AIM OF THE EXERCISE
Copy every one of the entries below, swapping "screenshot" for "screen capture" and changing nothing else. Leave out the pictures.

Dataset rows
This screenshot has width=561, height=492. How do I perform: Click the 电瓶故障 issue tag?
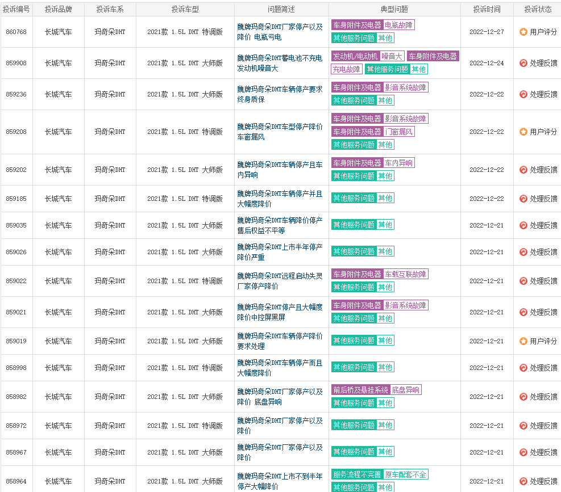(399, 25)
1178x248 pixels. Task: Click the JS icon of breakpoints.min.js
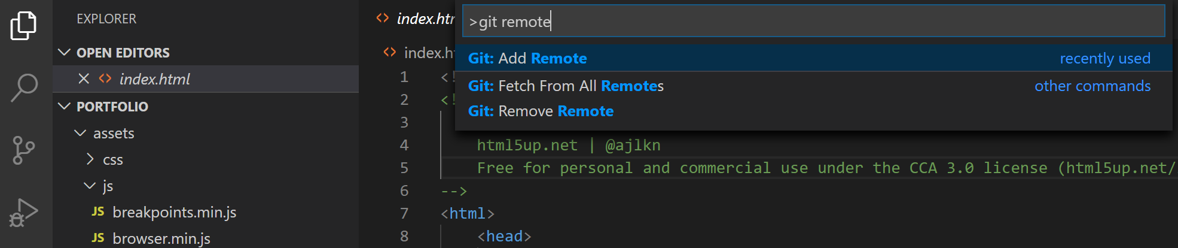tap(98, 212)
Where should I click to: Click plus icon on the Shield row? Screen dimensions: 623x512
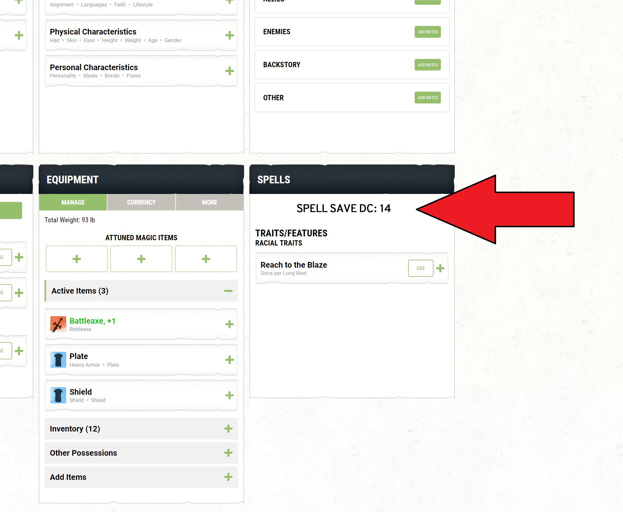tap(229, 395)
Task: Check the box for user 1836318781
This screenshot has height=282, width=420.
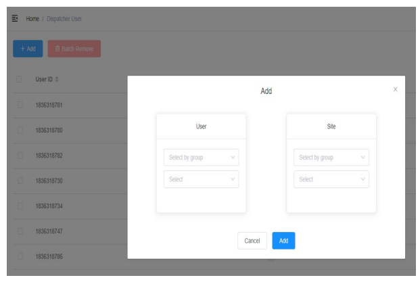Action: point(20,105)
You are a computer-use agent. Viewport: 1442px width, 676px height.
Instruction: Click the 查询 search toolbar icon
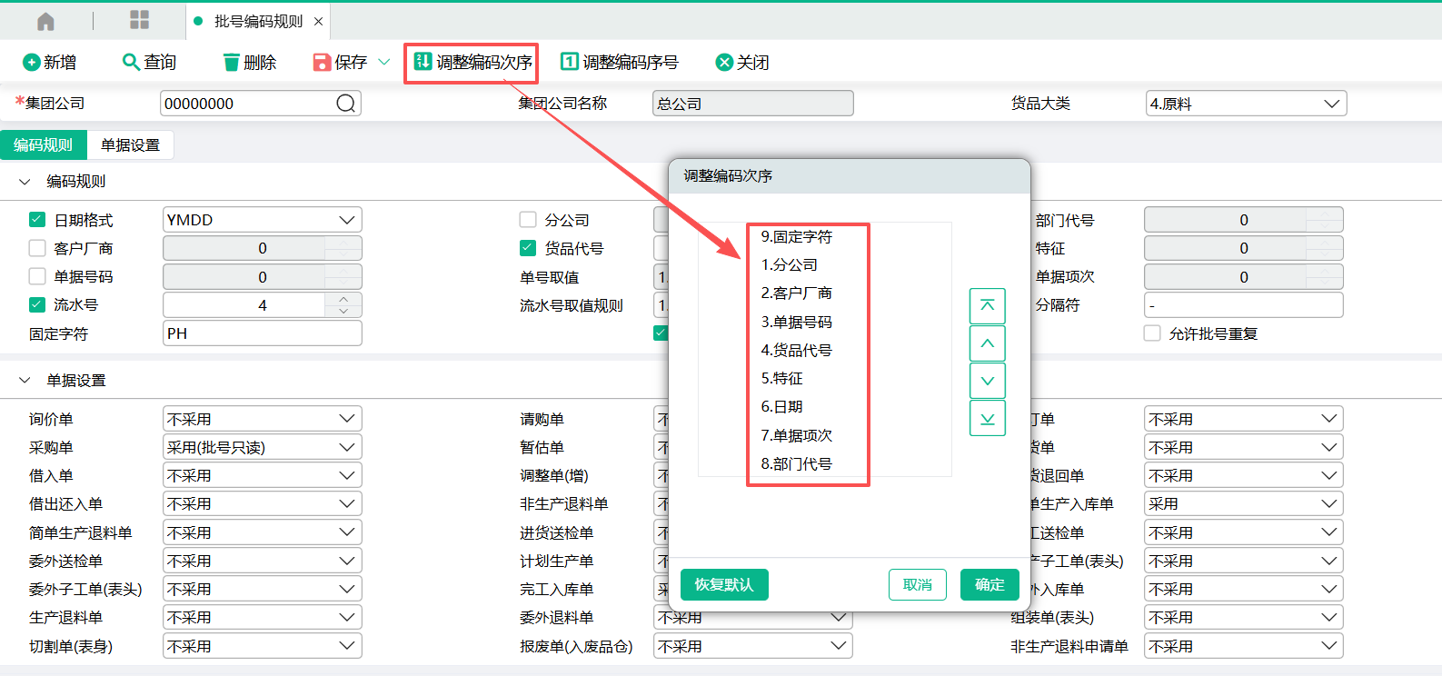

RESULT OF THE EXERCISE
This screen capture has width=561, height=492. How do I perform: Click the 电瓶故障 issue tag?
(399, 25)
1178x248 pixels. Task: Click the JS icon of breakpoints.min.js
tap(98, 212)
Where should I click to: Click plus icon on the Shield row? Screen dimensions: 623x512
tap(229, 395)
Task: Check the box for user 1836318781
This screen capture has height=282, width=420.
Action: point(20,105)
You are a computer-use agent. Viewport: 1442px width, 676px height.
Instruction: Click the 查询 search toolbar icon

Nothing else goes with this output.